Quedé en espera de la respuesta de Lucila, la que no se hizo esperar:
—Si pierdo, doña Margot, le prometo que podrá joder con mi Santiago siempre que le plazca sin que yo me enoje por ello.
—He aquí una apuesta hecha como es debido, y la acepto de buen grado —dijo la mujer de negro cabello, asintiendo con la cabeza—. Y ahora que ambas hemos hablado con toda franqueza, no tengo reparo en confesarle que desde hace tiempo he suspirado por su esposo, y me he preguntado cómo se comportaría encima de mí. Porque pienso que como yo soy más joven que usted, forzosamente debo poseer en mi rendija jugos más abundantes que usted en la suya. Y, como debe saber, no basta con ser un bacín donde el hombre escupa, sino que una debe unírselo con su propio flujo amoroso.
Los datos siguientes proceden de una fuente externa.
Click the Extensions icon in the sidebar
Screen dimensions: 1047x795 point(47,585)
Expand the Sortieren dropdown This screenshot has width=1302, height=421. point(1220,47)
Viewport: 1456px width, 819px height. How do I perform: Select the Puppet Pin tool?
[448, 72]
Le deseo buenos días, pero no suerte para mañana. Y diciendo esto, al tiempo que inclinaba la cabeza, se retiró a la quinta contigua, para cerrar la puerta de un golpe.
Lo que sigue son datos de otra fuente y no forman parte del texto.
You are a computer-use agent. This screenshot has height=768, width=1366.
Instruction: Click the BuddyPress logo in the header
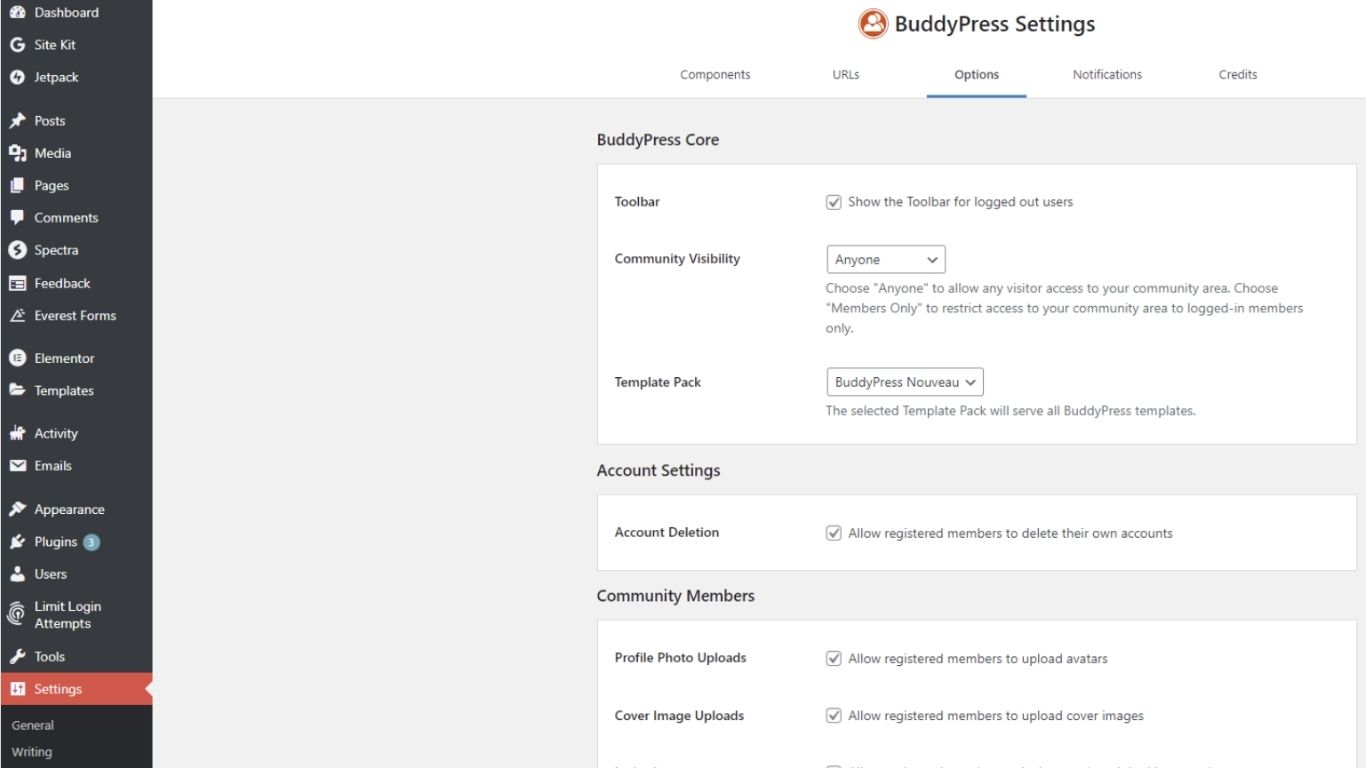873,24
Mi pelirroja huésped dejó escapar un bufido de indignación, y se quedó contemplando el sitio por donde la otra había desaparecido, todavía con los brazos en jarras y con los ojos encendidos por la ira.
—¡He de humillar a esta descocada tunanta aunque sea la última cosa que haga en mi vida! Si gano la apuesta, como lo haré, no sólo voy a joder con su Guillermo a mi entera satisfacción, sino que me las ingeniaré para que cuando mi Santiago se acueste en la cama de ese pobre jamelgo no le queden fuerzas para darle gusto, porque se las habré quitado antes. Con mis treinta y una primaveras soy más joven que ella, que ya cuenta treinta y siete, y por ello poseo más calor y jugo entre mis muslos que ella.
Llegado este momento, decidí probar aquel manjar, y le di un mordisco en la blanca carne que había entre sus dos grandes y firmes pechos. Era cierto: resultaba de lo más apetitosa, y su sangre era tan dulce como la de una muchachita. El chillido que se le escapó fue igualmente juvenil. Me dije para mis adentros que, como quiera que fuese, resultaría divertido ver por unos días cómo vivía y amaba una francesa. Siempre había oído decir que éstas eran más apasionadas que las inglesas, de manera que mi emigración podría resultar instructiva.
Cuando doña Lucila se dio una palmada para mitigar la ardiente comezón provocada por mi rápido mordisco, yo ya había escapado hacia el profundo y estrecho escondite situado en el ojal de su vientre, y cuando ella cerró la puerta de su quinta, no sabía que me había dado hospedaje por una noche, cuando menos.